The life of the supply teacher (anywhere, but especially in Britain) is not an easy one. For the first five weeks of the school year Jenn and I received a collective three days of supply work. As you can imagine this was quite a frustrating period for us. Being a supply teacher means that you have to be on call every morning and when you are ready to work every morning but never receive a call to go, life can be quite unbearable. What is more three days of work in five weeks is just not enough to allow any family to survive. As the days ticked on therefore, we found our resources, meager to begin with, dwindling to next to nothing. Our emotions at the time oscilated between frustration, hope, despair, and desperation and we seriously considered just packing it all in and heading back to Canada.
That was of course until a few weeks ago. On a Wednesday morning I got a call at 8:30 to take a train to a nearby city (like going from Toronto to Mississauga) for a school that started at 8:50. Needless to say I was late, which of course meant I had no time to look over the plans for the day or mentally prepare for the daily grind of teaching small children. I got through it however and was even asked back the next day. Through a chance coincidence I was already working the next day so I deftly suggested they try my wife as she was available. This move turned into two and a half days of work for Jenn over the next couple of days. The school I worked at on Thursday ended up offering me a full-time maternity cover that starts it December and runs through July, news that brought us a great deal of hope for this year to come. As the school wanted to acclimatize me to the school culture as soon as possible, they called up both Friday and Monday morning with daily supply work. By Tuesday morning I had worked four straight days and was preparing myself to complete all the workday jobs I had neglected while working when another call came in at 8:20 for a school that was forty minutes away on the bus. In the span of one week we had gone from three days of work to ten and a half with a coming full-time job to boot. Needless to say it was quite a thrilling, hectic, and exhausting week.
Although elated to finally be able to pay the bills I can’t help but still dread the morning routine. Since we so rarely get jobs in advance, every morning we wake up unsure of whether it will be a long boring day at home or a last minute call telling us we have work. I wake first at around seven and begin to prepare for the day as if I was going to work. I shower, shave, dress, and then sit around waiting for a phone call. Sometimes the phone call does come and sometimes it doesn’t. It’s of course, usually at the moment when I’ve decided that our agency isn’t going to call and start planning what I’m going to do that day instead, that they do call. Often I’m told to go half way across the city in half an hour, an impossible feat at the best of times but a Herculean task when faced with the Birmingham bus system during rush hour. Late calls such as these, which I might point out are the only calls we get, are frustrating beyond belief as you can imagine. What might be worst than receiving the late morning call however, is getting all ready to go to work but never receiving a call at all. Let’s just say the morning routine is not my favourite part about being a supply teacher.

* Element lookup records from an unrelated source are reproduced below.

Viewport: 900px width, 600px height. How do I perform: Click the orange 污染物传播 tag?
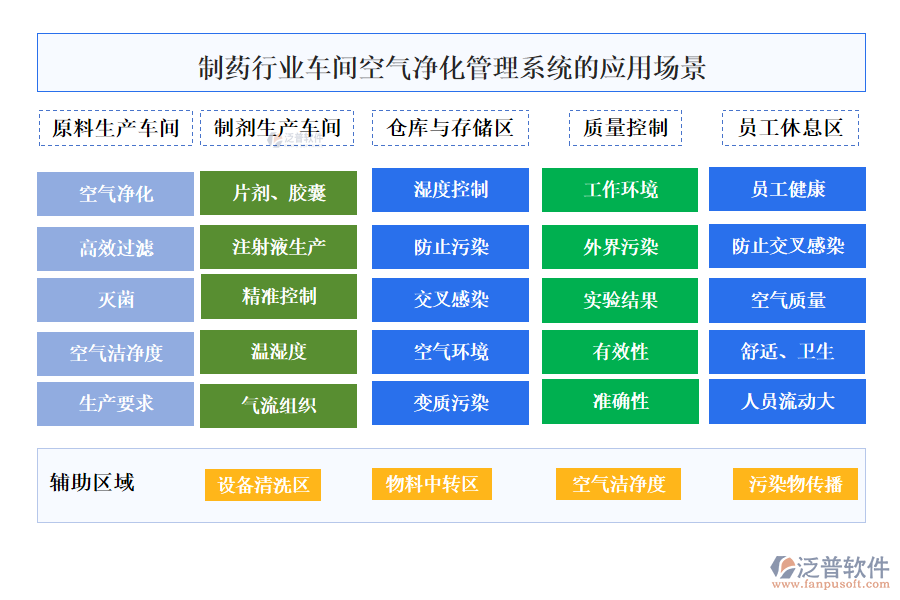pyautogui.click(x=795, y=484)
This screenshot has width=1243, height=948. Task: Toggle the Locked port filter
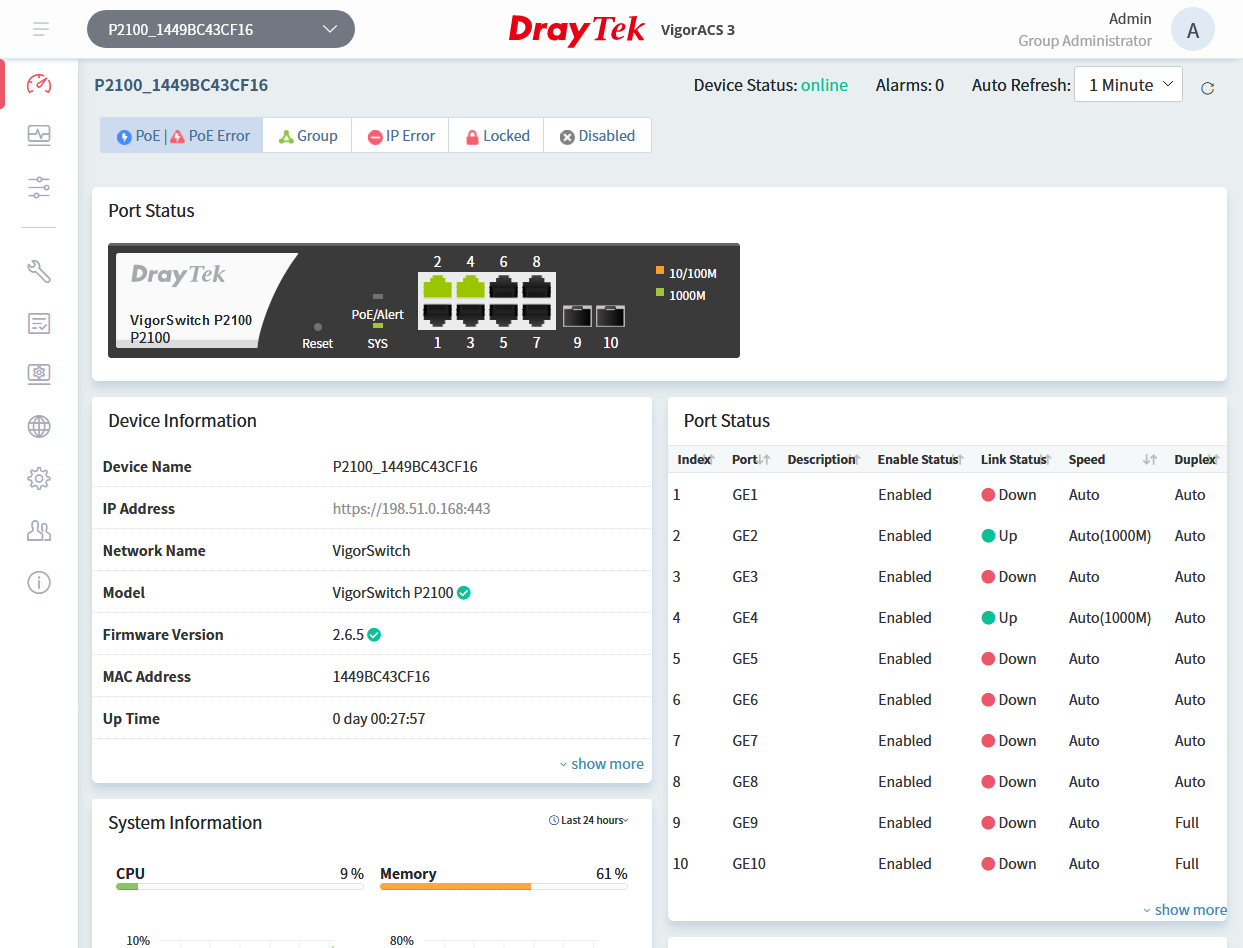497,136
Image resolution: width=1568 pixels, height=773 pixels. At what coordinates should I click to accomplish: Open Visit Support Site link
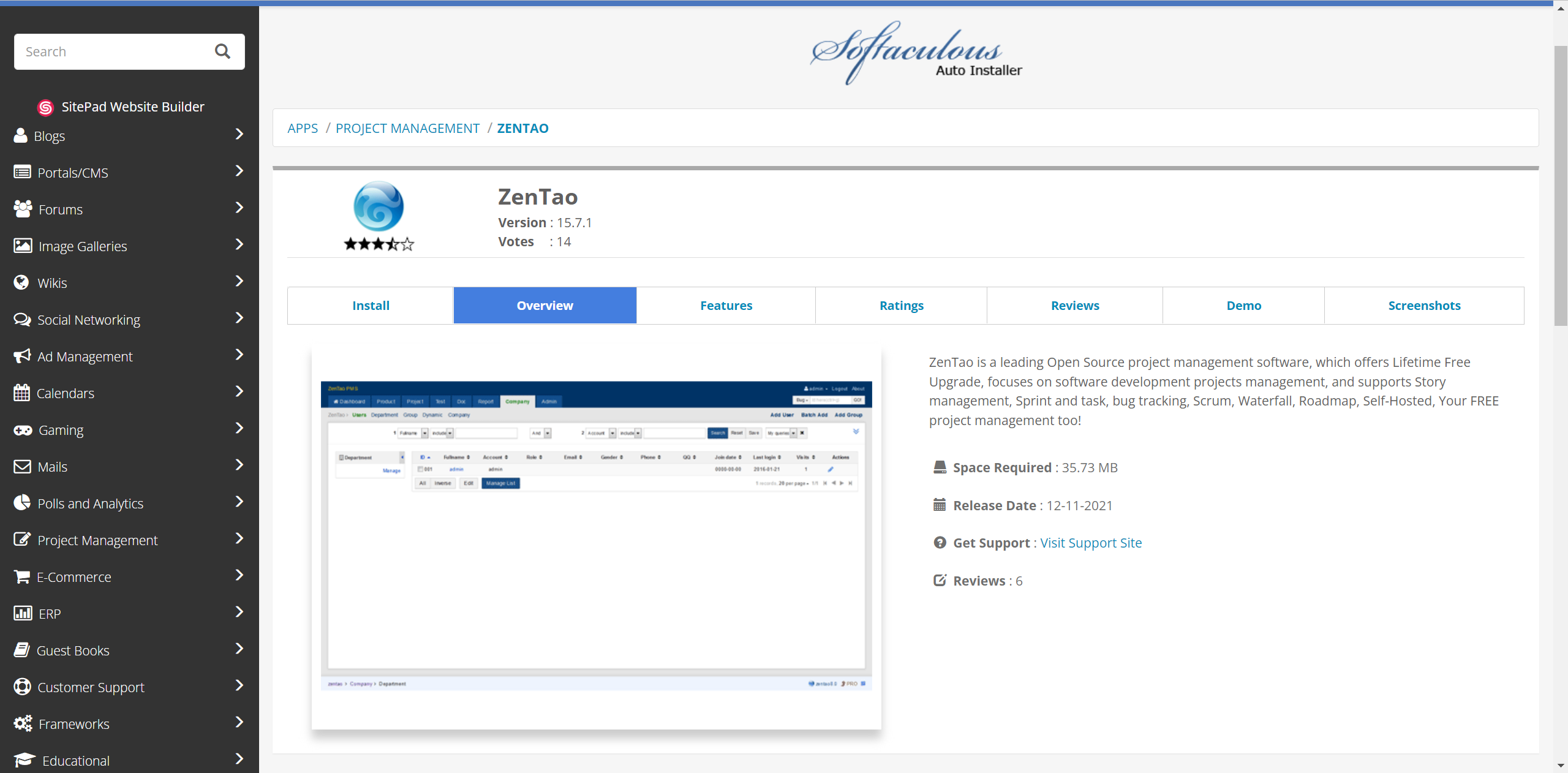coord(1091,543)
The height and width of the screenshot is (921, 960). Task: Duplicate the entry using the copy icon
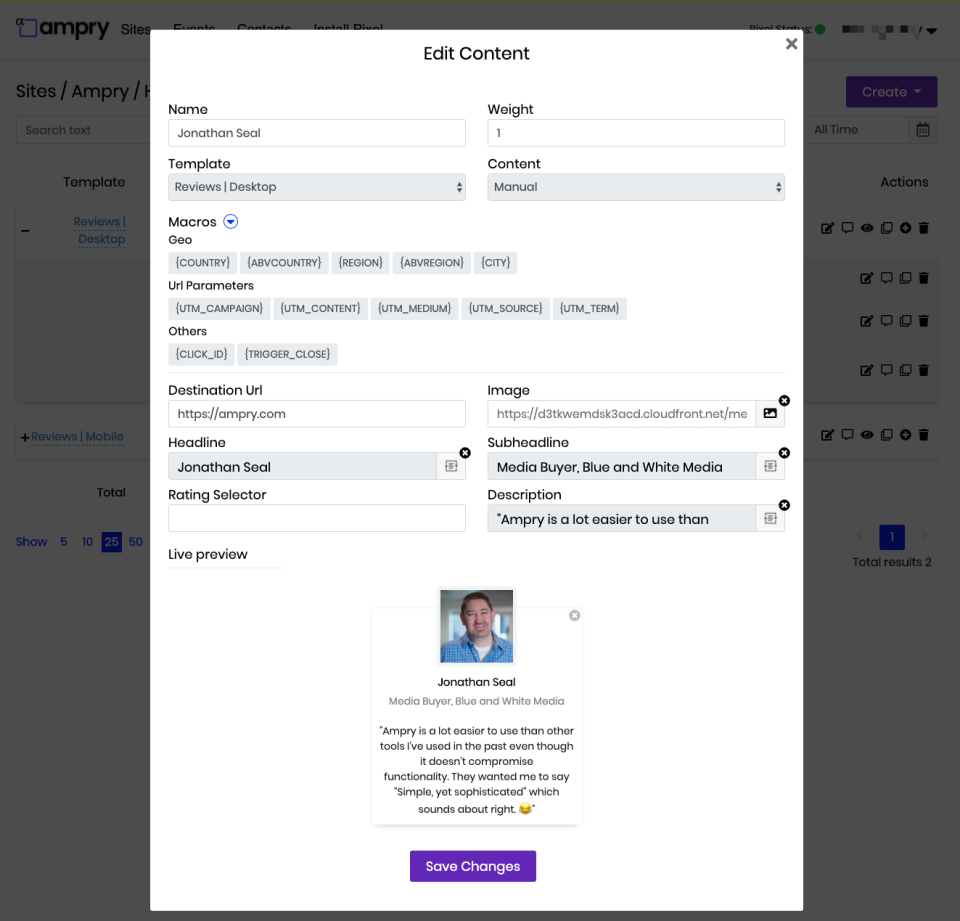coord(886,228)
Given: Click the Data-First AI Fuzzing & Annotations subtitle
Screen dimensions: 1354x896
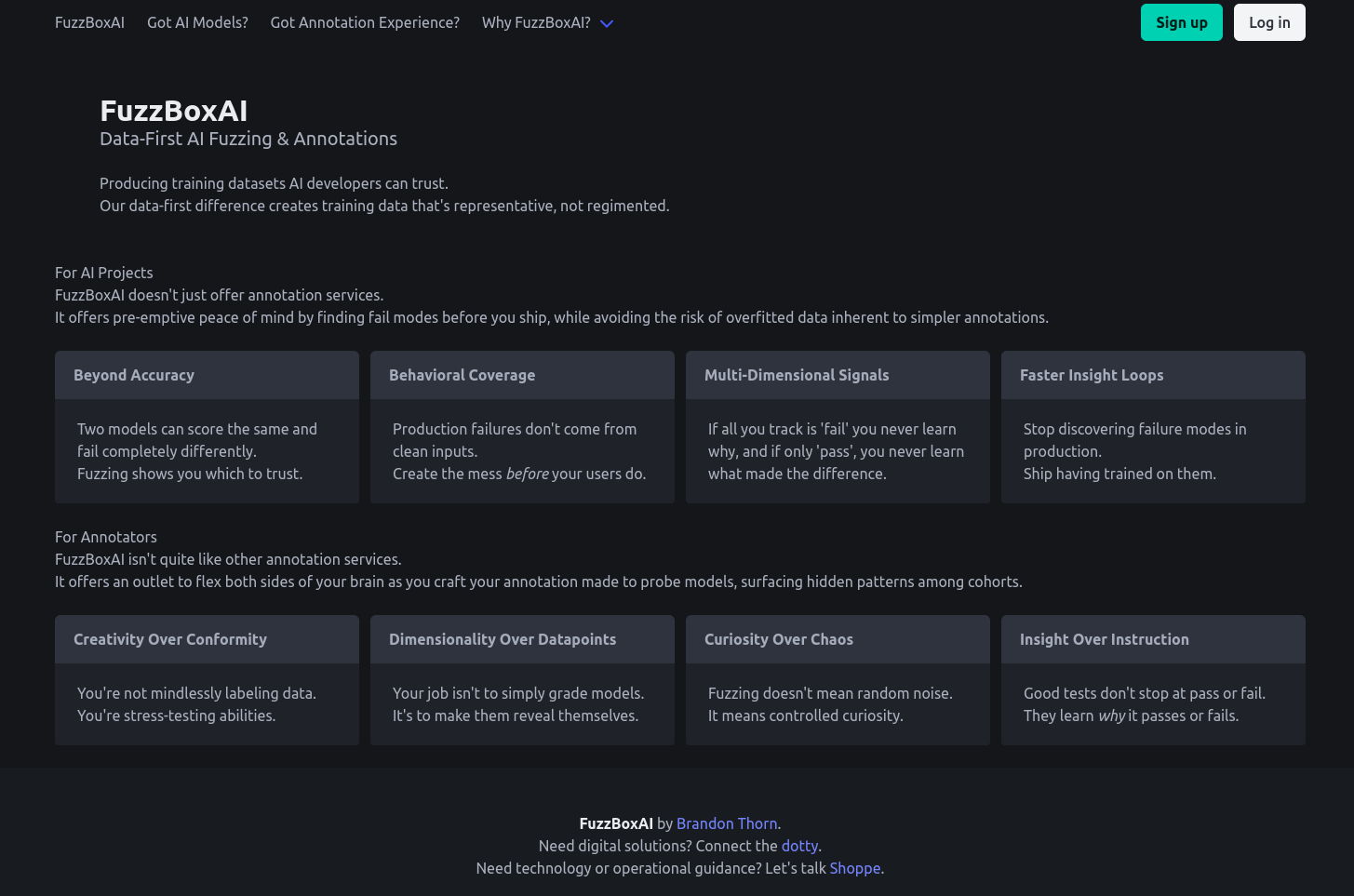Looking at the screenshot, I should pos(248,139).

Supplying teaching in England also brings its own unique quirks as well. Although I’m unlikely to have a basketball thrown at me, or to be spit on (as my aunt has experienced in Canada) I am still faced with the normal bad behaviour that awaits any supply teacher in a new classroom. This type of bad behaviour is augmented by the poor planning that is often found in classrooms in this country. So much of what is taught in school here is regulated by the government that I’ve found most teachers don’t even bother to make a lesson plan beyond the daily learning objective, as I suppose they have to teach the same thing year after year. This, I suppose, is fine for teachers familiar with the system already but it leaves a poor Canadian supply teacher like myself a little lost as to how to turn one sentence on a piece of paper into an hour long lesson (especially when one tries to do it on the fly after arriving 20 minutes late). In addition to this interesting lack of planning, school work in British schools has a slightly different flavour than in Canada. Over here every last stitch of work done by the children is supposed to be marked daily and assessed for learning, this of course means long days for supply teachers who don’t have the luxury of taking marking home. It also means that no work that is assigned in class carries over into homework for the children as it has to be marked at the end of the day. This might seem like a good idea until you consider that this means that school children don’t have the natural motivation of not wanting to have homework to drive them to work hard in school nor do they have work to complete when they finish work in another subject early. This of course leads to many kids simply sitting around and talking in class without really accomplishing much other than driving their teachers crazy. As I said, teaching over here is a completely new ballgame.
We are stuck therefore I guess, between a desire to work to pay the bills, fund some traveling, and alleviate boredom, and a desire to stay at home to avoid the trials and tribulations of being a supply teacher at all costs. I guess yet again we can’t win but hopefully we will find a happy balance soon that will allow us to keep our sanity while providing hilarious stories which we can in turn pass on to you, … if we ever get the time that is.